Functional Zinc Plating

 Electrodeposited zinc is used for coating iron and steel parts when protection from the corrosive effects of the atmosphere is the primary goal.  Zinc however by itself, while offering sacrificial corrosion protection based upon its larger negative electro-potential than iron, is not used without subsequent treatment. Electroplated zinc becomes dull gray after exposure to air, so that bright zinc is give a subsequent post treatment in a conversion coating which most often contains either hexavalent or trivalent chrome.  Non-chrome bearing conversion coatings have also been employed.

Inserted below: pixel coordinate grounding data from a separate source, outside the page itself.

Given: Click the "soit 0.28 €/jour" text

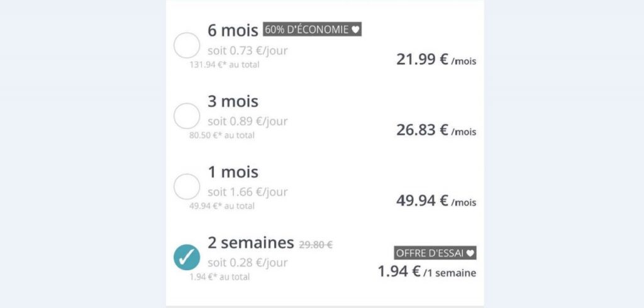Looking at the screenshot, I should pyautogui.click(x=248, y=263).
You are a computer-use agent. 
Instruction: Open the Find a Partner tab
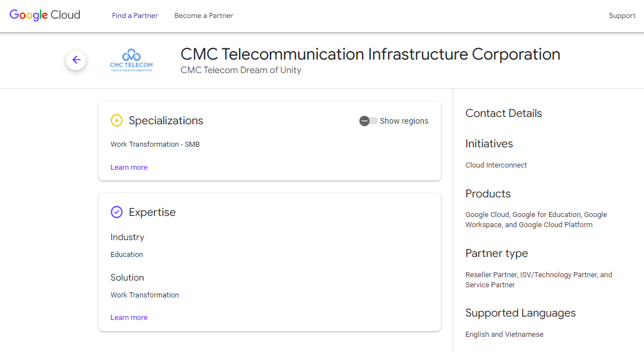click(135, 16)
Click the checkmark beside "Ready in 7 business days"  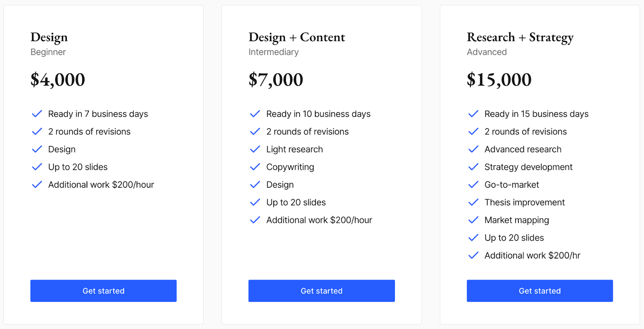[37, 114]
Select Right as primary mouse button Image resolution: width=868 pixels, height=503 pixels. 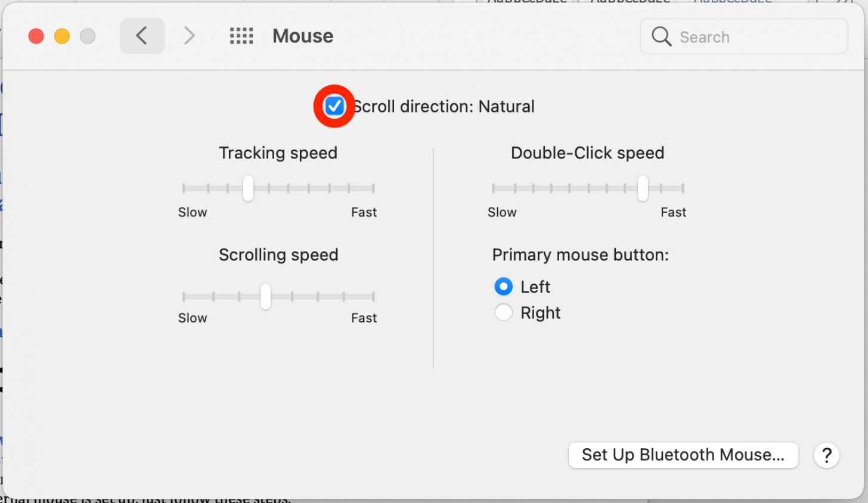click(504, 312)
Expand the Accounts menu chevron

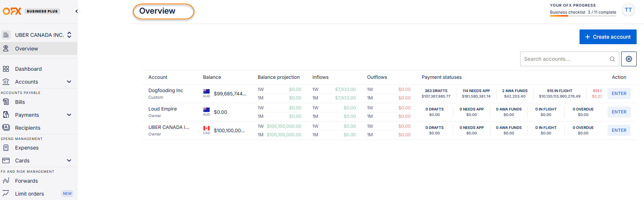click(x=69, y=82)
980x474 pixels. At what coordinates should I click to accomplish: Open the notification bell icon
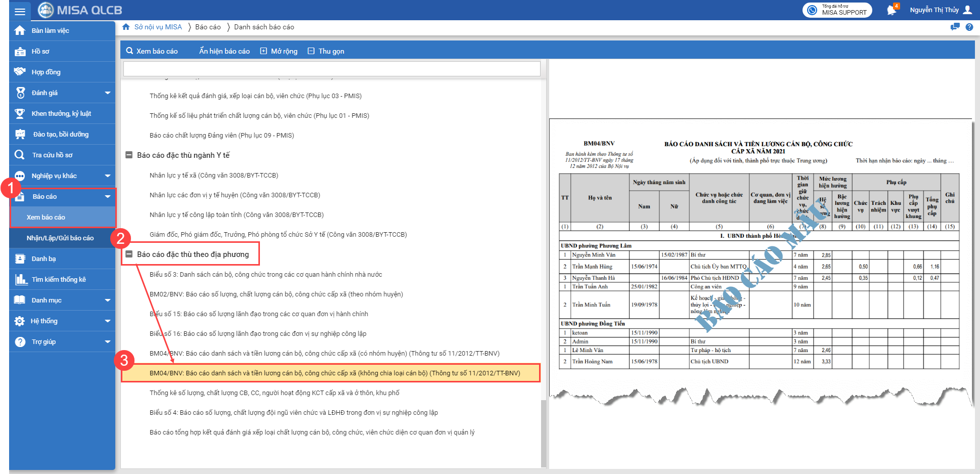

Commercial zinc plating up until the 1970’s had been traditionally done from  a cyanide electrolyte.  Because of environmental considerations, other processes were developed.  Today alkaline non-cyanide (alkaline zincate) and acid chloride baths comprise the bulk of commercial zinc plating being done.  These processes are applicable to both rack and barrel zinc processes. 

Alkaline Non-Cyanide Zinc Plating:

The initial alkaline non-cyanide zinc plating solution processes were associated with a great number of problems and difficulties.  This in part came from the lack of experience and knowledge about the chemistry of deposition.  Also the ease with which zinc could be deposited from a cyanide electrolyte really challenged the finisher with a steep learning curve.  From general bath control (zinc and caustic concentrations) , tendency to contaminate easily (particularly organic brightener occlusion which imparted brittleness and subsequent blistering) to the necessity of enhanced cleaning cycles due to the absence of cyanide which was a natural cleaning agent all presented the plater with a tall order of challenges.  In comparison with cyanide systems, non-cyanide alkaline zinc baths have a narrower range of optimum operating zinc concentrations. Bath efficiency was very much dependent upon concentration of zinc and caustic and their ratios.  Much of the research and development done over the past 30 years and the subsequent product developments have all but eliminated many of the major problems associated with alkaline non-cyanide zinc plating.  Today zincate plating is a highly successful process and commercially viable.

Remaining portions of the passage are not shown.